** READING TEXT follows **

# Learned something new about Calcium



## jackpot13 (Jul 10, 2011)

As some of you may know from my previous posts I had a TT and was also in the hosp for low calcium a few days later. I was to take calcium 600mg plus D 2 tabs 4 times a day which I did. This causes me a great deal of stomach upset and constipation. I was recently decreased to 2 tabs 2 times a day but still get the stomach upset and constipation. I was getting concerned about all the vit D in the calcium 800IU each tab so I called the pharmacist. He didn't seem concerned about it but I do have calcium 500 plus D 200 IU. which he said would be fine to take. Here's the thing I didn't know. Taking any more than 500-600 mg of calcium at one time does no good because our body will only absorb that much at one time. The rest is excreted out the body. Calcium only stays in the body a few hours. So when I am taking 2 tabs only one is really doing any good but I am left with stomach pains nausea and constipation. I will be taking them one at a time for now on and make sure I eat with it to help it absorb. Hopefully this will help me. I am sure some of you already knew this but thought maybe some don't and it would be helpful. :hugs:


----------



## Andros (Aug 26, 2009)

This is very good information and be sure to drink plenty of water as too much calcium can cause kidney stones. Also, Magnesium Citrate is what I call a "piggyback" mineral. Taking a low dose of Magnesium helps the body absorb the calcium.

You can "Google it!"

Thanks for the tip. Many will benefit from knowing this.


----------

** End of READING TEXT **
** RAW DATA follows **

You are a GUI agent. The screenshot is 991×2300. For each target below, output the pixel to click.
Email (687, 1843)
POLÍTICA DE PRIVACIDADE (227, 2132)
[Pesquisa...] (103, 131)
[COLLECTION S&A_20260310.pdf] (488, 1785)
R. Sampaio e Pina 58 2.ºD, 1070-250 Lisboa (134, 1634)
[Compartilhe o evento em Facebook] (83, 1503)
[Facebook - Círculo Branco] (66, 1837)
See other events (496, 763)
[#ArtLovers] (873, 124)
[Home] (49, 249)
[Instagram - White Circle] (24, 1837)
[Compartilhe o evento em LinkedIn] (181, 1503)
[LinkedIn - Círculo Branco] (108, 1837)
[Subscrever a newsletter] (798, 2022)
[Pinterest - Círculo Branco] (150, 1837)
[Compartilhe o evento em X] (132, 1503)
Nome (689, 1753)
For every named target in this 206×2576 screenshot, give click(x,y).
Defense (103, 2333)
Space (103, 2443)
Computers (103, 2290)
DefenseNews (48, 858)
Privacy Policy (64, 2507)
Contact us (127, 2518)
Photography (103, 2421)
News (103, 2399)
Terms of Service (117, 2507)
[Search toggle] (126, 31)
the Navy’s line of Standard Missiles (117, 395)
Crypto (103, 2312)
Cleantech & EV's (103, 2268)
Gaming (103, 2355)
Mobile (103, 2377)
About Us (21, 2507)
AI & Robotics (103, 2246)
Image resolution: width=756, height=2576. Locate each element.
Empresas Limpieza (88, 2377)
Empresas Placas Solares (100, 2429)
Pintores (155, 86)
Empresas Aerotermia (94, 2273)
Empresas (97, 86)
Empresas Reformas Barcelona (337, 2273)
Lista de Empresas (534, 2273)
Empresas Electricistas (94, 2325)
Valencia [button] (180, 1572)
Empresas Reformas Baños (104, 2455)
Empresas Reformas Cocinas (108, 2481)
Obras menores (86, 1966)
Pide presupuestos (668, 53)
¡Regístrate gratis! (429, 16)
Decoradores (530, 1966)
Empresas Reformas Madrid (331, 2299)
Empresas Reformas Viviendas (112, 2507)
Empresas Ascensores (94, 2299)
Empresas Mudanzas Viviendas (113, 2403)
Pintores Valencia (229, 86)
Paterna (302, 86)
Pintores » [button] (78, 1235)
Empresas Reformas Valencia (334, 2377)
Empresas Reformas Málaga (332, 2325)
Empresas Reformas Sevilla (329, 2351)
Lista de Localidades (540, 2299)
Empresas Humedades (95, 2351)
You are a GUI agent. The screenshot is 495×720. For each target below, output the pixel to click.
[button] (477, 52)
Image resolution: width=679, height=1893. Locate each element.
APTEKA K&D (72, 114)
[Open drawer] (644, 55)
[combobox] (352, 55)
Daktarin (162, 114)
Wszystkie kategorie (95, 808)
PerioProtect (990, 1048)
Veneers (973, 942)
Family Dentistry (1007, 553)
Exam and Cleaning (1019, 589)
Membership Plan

** End of RAW DATA **

Return the passage of the calcium thread that begins at the words "## Andros (Aug" and stops after "from knowing this.", copied word for word.

| ANSWER BOX |
## Andros (Aug 26, 2009)

This is very good information and be sure to drink plenty of water as too much calcium can cause kidney stones. Also, Magnesium Citrate is what I call a "piggyback" mineral. Taking a low dose of Magnesium helps the body absorb the calcium.

You can "Google it!"

Thanks for the tip. Many will benefit from knowing this.